苹果属无融合生殖SERK1基因的克隆与生物信息学分析

目的]为探讨苹果属植物无融合生殖分子机制。方法]以苹果属平邑甜茶及杂种后代33#为试材,以苹果基因组CDS序列设计引物,通过PCR扩增技术克隆出SERK同源基因的cDNA全长序列,命名为MhSERK1和MhdSERK1(GenBank登录号JQ231273和JQ231272),利用实时定量RTqPCR的方法检测了这两个基因在平邑甜茶和杂种后代各组织和器官中的表达模式。结果]序列分析显示MhSERK1和MhdSERK1编码区序列全长为1 899 bp和1 881 bp,分别编码632和626个氨基酸,其氨基酸序列与其他植物的SERK1同源基因所编码的氨基酸同源性都在80%以上,特别是与葡萄科龙眼品种同源性最高,高达92.56%,与模式植物拟南芥、烟草等植物的SERK同源基因都具有很高的同源性。实时定量PCR结果表明,在平邑甜茶和杂种后代不同组织、花器官中SERK1基因的表达量存在差异,其中在子房中的表达量最高,在营养生长的组织中表达量很低,在平邑甜茶花蕾期的子房中表达量最高。结论]推测该基因在平邑甜茶和杂种后代的生殖发育过程中可能发挥重要作用。
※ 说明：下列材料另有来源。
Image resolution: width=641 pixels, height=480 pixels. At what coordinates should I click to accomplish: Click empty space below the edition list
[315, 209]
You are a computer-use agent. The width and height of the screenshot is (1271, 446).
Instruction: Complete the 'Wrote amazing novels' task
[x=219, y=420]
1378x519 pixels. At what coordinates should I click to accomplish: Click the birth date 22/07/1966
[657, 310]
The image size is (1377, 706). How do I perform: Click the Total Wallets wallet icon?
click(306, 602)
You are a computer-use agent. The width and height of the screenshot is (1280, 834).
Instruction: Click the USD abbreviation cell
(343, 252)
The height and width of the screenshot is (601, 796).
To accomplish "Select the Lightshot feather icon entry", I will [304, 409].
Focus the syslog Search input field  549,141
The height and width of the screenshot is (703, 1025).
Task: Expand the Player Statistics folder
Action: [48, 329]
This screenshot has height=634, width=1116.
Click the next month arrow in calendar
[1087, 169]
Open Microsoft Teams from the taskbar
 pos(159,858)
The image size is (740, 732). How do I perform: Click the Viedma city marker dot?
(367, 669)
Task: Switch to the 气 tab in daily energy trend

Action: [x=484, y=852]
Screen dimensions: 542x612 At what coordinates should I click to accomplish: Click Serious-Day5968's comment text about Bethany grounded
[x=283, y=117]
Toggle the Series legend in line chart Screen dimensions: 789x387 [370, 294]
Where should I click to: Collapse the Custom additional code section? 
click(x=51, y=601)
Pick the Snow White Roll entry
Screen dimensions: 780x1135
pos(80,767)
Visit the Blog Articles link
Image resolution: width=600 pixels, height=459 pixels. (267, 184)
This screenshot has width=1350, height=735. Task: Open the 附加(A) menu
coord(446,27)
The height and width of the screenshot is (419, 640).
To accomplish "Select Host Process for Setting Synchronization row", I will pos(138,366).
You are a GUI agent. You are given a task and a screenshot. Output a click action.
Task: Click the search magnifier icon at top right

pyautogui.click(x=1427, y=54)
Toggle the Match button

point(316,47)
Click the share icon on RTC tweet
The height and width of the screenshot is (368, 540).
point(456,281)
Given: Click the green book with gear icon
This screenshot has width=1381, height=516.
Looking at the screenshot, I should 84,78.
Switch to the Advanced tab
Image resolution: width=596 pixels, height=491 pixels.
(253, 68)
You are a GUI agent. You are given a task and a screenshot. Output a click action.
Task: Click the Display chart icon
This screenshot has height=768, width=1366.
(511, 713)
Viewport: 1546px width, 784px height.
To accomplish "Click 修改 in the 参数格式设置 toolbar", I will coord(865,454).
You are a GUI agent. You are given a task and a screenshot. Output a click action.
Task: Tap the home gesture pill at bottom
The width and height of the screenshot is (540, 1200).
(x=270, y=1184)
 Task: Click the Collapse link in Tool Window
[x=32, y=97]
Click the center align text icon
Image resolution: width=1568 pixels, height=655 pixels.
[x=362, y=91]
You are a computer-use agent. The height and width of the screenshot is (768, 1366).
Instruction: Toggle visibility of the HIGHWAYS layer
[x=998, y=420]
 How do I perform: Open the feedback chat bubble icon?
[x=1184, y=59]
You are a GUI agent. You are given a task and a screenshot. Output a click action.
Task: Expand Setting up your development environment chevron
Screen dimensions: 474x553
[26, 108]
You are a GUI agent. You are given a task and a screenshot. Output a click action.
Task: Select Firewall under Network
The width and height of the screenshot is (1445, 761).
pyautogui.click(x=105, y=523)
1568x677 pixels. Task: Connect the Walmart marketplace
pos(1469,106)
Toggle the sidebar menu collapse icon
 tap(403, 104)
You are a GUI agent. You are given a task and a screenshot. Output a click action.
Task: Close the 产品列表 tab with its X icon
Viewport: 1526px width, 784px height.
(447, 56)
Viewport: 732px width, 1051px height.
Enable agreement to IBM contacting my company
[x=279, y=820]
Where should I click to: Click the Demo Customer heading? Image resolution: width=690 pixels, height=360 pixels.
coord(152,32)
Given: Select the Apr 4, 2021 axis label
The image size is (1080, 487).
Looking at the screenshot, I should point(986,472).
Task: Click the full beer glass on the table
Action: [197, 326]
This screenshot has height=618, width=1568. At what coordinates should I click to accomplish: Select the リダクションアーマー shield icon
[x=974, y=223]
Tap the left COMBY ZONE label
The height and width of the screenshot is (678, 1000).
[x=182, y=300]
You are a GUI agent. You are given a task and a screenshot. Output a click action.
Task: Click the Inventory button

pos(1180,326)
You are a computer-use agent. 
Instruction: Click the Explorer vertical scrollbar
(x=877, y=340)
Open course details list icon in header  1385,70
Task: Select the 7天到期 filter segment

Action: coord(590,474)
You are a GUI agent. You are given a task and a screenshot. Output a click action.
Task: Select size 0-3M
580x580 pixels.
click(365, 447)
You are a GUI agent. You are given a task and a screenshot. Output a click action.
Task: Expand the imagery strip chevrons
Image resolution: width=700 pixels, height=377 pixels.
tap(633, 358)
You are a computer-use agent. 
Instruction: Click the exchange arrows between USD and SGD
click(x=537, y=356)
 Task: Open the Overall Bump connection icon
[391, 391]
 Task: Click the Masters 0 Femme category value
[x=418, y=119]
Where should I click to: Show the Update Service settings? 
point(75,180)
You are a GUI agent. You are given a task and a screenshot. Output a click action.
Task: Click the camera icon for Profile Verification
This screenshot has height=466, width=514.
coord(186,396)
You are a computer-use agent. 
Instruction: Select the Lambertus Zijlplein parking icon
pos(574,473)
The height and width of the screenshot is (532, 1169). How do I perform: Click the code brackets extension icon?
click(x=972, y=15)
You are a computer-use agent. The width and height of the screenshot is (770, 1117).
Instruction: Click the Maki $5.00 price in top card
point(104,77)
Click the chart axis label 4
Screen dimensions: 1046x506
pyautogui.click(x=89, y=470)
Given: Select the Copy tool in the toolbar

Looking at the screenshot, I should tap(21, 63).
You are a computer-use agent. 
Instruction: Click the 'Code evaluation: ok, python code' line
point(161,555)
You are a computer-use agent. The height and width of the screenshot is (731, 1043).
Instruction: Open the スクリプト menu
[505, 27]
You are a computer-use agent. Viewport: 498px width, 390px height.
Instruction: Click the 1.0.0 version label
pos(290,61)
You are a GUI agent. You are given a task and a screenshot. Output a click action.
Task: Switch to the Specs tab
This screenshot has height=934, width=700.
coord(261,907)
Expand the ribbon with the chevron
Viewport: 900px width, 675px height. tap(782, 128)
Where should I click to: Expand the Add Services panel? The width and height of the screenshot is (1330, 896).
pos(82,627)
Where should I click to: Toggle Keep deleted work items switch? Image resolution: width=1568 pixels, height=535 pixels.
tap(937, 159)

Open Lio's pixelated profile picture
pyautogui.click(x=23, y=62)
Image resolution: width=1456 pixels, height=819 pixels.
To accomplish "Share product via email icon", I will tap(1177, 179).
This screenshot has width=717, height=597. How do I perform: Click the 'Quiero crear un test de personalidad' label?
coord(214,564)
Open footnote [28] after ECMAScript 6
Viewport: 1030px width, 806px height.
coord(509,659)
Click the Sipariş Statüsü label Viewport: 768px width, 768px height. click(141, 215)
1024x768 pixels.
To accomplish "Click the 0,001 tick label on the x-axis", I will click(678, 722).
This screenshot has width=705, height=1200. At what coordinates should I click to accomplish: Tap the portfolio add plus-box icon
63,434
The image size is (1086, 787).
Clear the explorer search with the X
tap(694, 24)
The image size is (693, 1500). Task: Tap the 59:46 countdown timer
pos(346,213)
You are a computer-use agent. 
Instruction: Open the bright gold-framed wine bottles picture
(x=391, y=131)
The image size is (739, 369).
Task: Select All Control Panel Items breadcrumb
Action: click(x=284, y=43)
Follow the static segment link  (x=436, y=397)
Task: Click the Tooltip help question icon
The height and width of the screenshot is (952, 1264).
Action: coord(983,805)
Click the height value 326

Isolation and Bioinformatics Analysis of Apomicxis SERK1 Genes in Malus

The plants Malus hupehensis var. pingyiensis Jiang (Pingyi Tiancha) and a hybrid strain 33# were employed as the experimental materials. By PCR techniques and primers which were designed from the CDS sequences of apple genome, the full-length cDNA sequences of SERK homologous genes were cloned, which were named as MhSERK1 and MhdSERK1 (GenBank accession No. JQ231273 and JQ231272), and then SERKs expressions were detected in different tissues and organs of Pingyi Tiancha and the hybrid strain through Real-time quantitative PCR method. The results showed that the length of coding region sequences about MhSERK1 and MhdSERK1 were 1 899 bp and 1 881 bp, which respectively encoded 632 and 626 amino acids. Compared with other plants, the amino acid sequence homology of SERK1 was 80% or more, especially with Longan grape (Vitaceae), which could reach 92.56%, and it also had a high homology with the model plant Arabidopsis thaliana and tobacco. The results of real-time quantitative PCR showed that the expression levels of SERK1 gene were different among the different tissues and organs of Pingyi Tiancha and hybrid strain, which was high expression levels in the ovary, very low expression levels in vegetative tissues, and the highest expression levels in the ovary of the flower bud of Pingyi Tiancha, indicating that SERK1 gene played an important role in the reproductive and developmental processes of Pingyi Tiancha and hybrid strain.